Prompt Rise in Urinary Ammonium Excretion Suffices To Mitigate Metabolic Acidosis in an Experimental Animal Model of Severe Normovolemic Hemodilution

Recently, we have established a model of severe stepwise normovolemic hemodilution to a hematocrit of 10 % in rats employing three different colloidal volume replacement solutions (Voluven, Volulyte and Gelafundin) that are routinely used in clinical practice at present. We did not see severe dilutional acidosis as to be expected, but a decline in urinary pH. We here looked on further mechanisms of renal acid excretion during normovolemic hemodilution. Bicarbonate, which had been removed during normovolemic hemodilution, was calculated with the help of the Henderson-Hasselbalch equation. The urinary amount of ammonium as well as phosphate was determined in residual probes. The absolute amount of free protons in urine was obtained from the pH of the respective samples.

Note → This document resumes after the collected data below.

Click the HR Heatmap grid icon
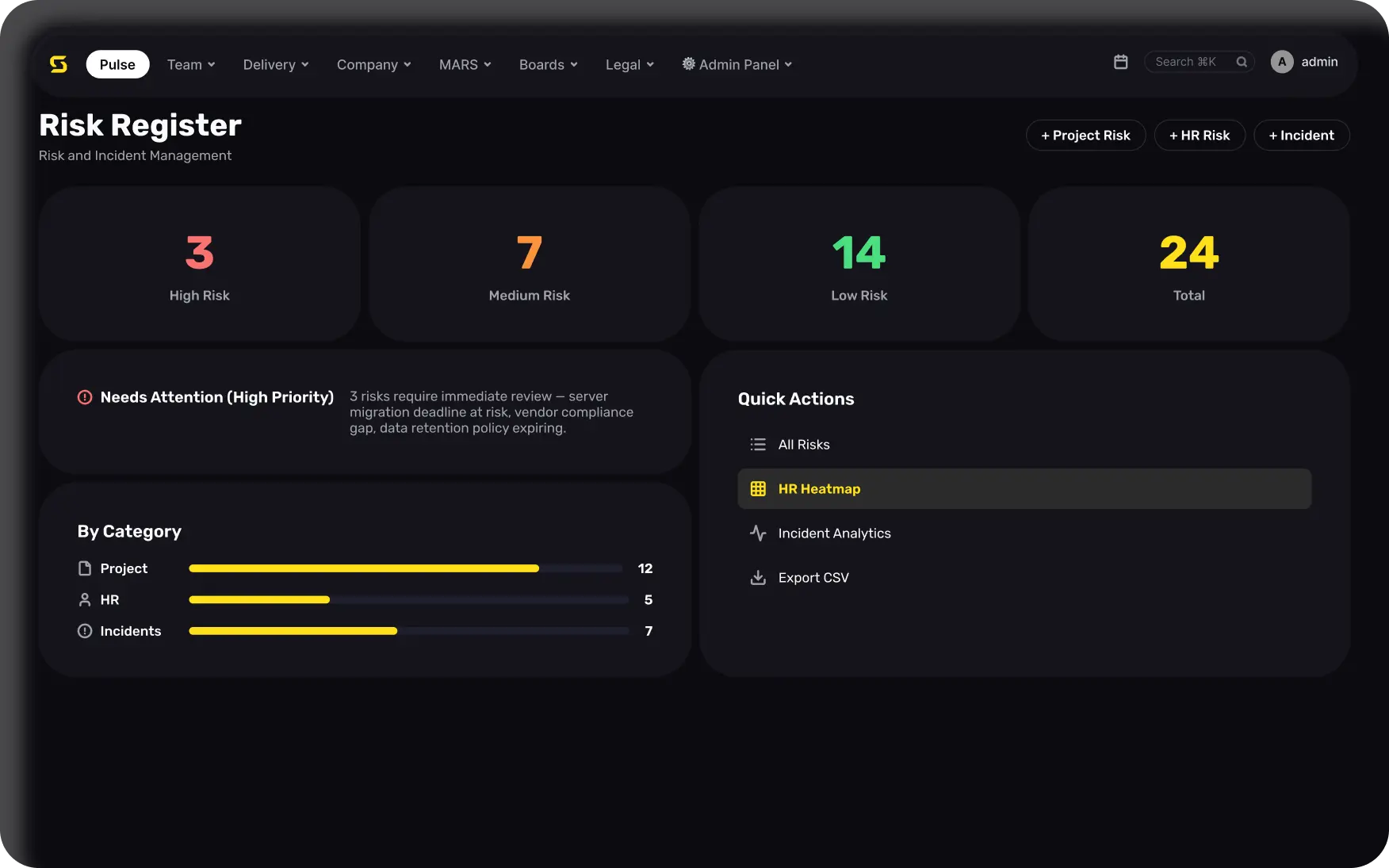Image resolution: width=1389 pixels, height=868 pixels. [758, 489]

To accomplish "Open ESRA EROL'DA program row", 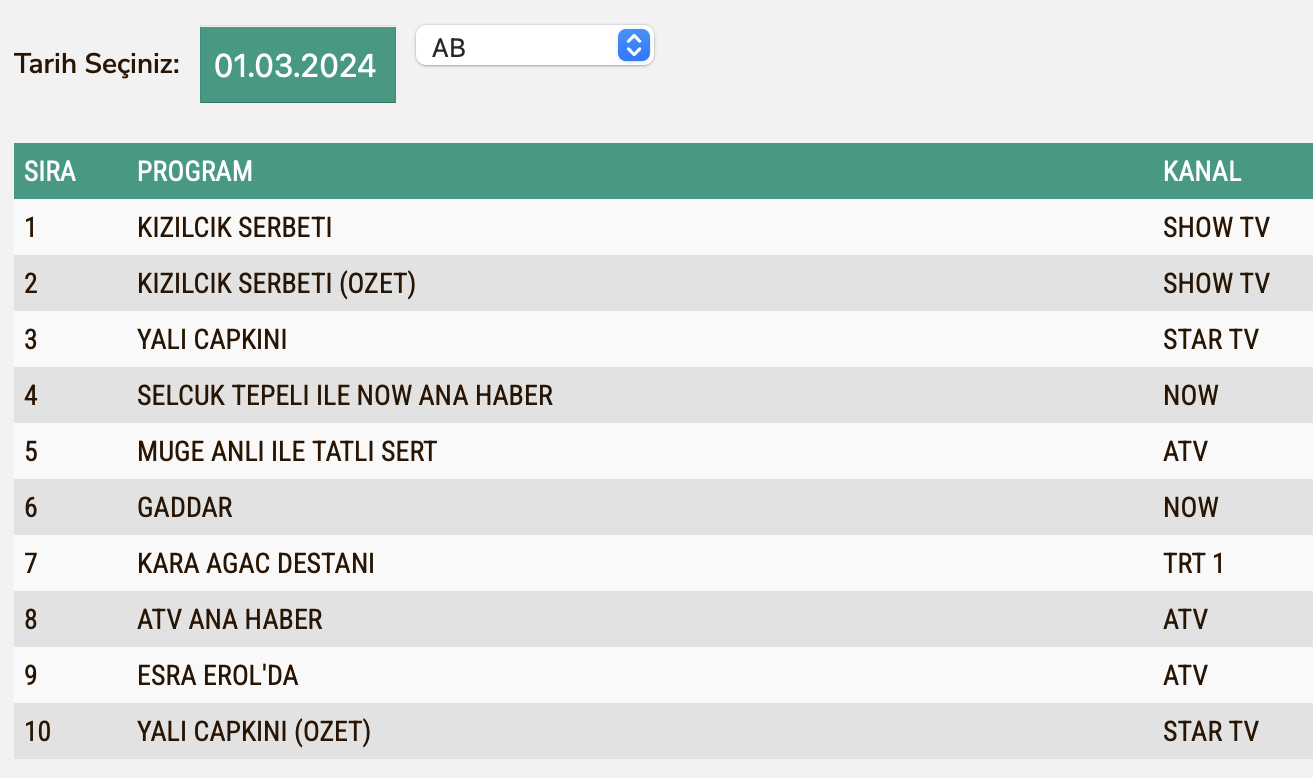I will 217,675.
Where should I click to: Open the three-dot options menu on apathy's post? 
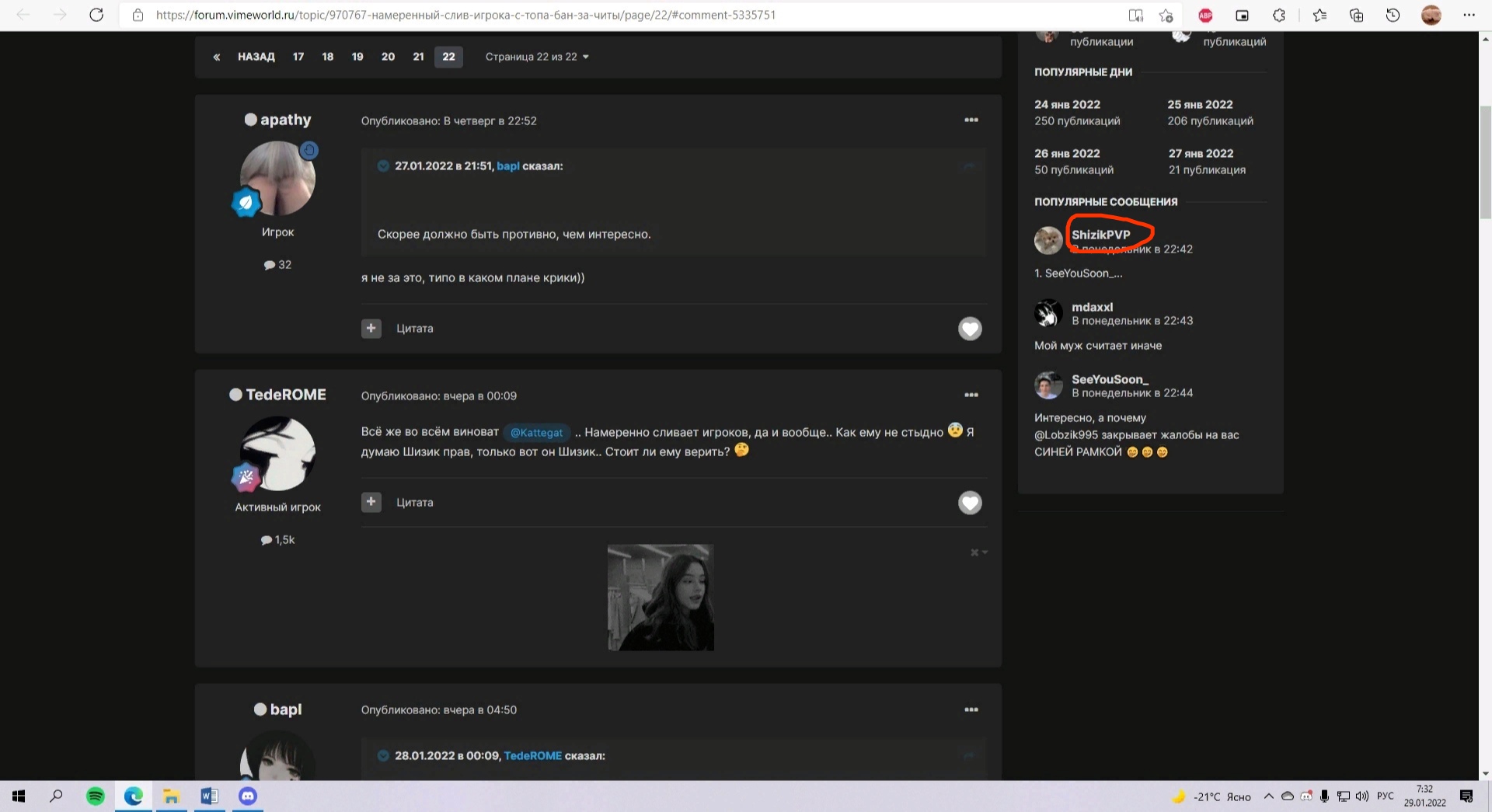point(971,120)
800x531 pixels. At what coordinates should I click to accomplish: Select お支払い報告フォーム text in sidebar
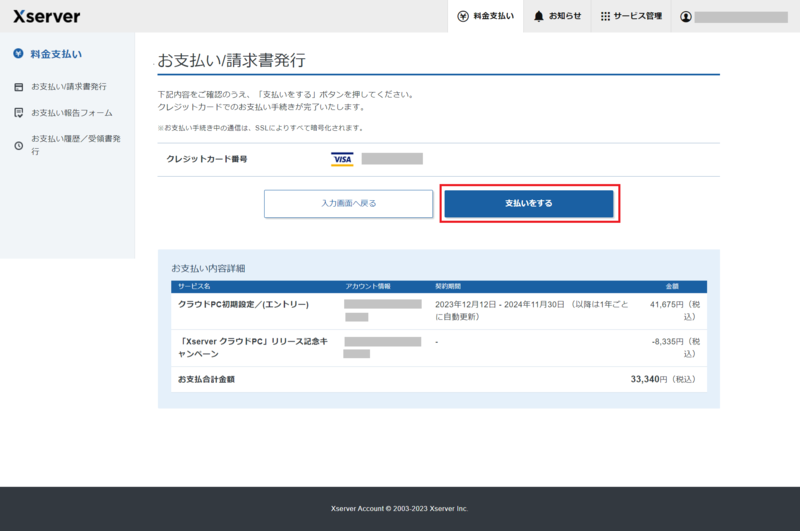pos(71,113)
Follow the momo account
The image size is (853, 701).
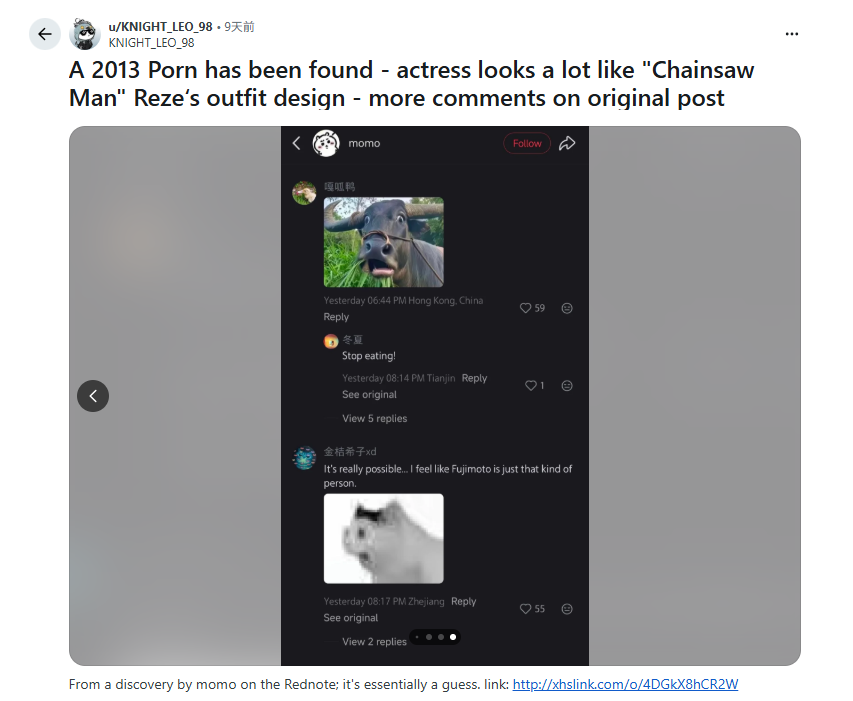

The amount of protons generated during normovolemic hemodilution was approximately 0.6 mmol. During experimental time (5.5 h), distinct urinary ammonium excretion occurred (Voluven 0.52 mmol, Volulyte 0.39 mmol and Gelafundin 0.77 mmol). Proton excretion via the phosphate buffer constituted 0.04 mmol in every experimental group. Excretion of free protons was in the range of 10-6 mmol. The present data prove that the prompt rise in urinary ammonium excretion is also valid for acute metabolic acidosis originating from severe normovolemic hemodilution.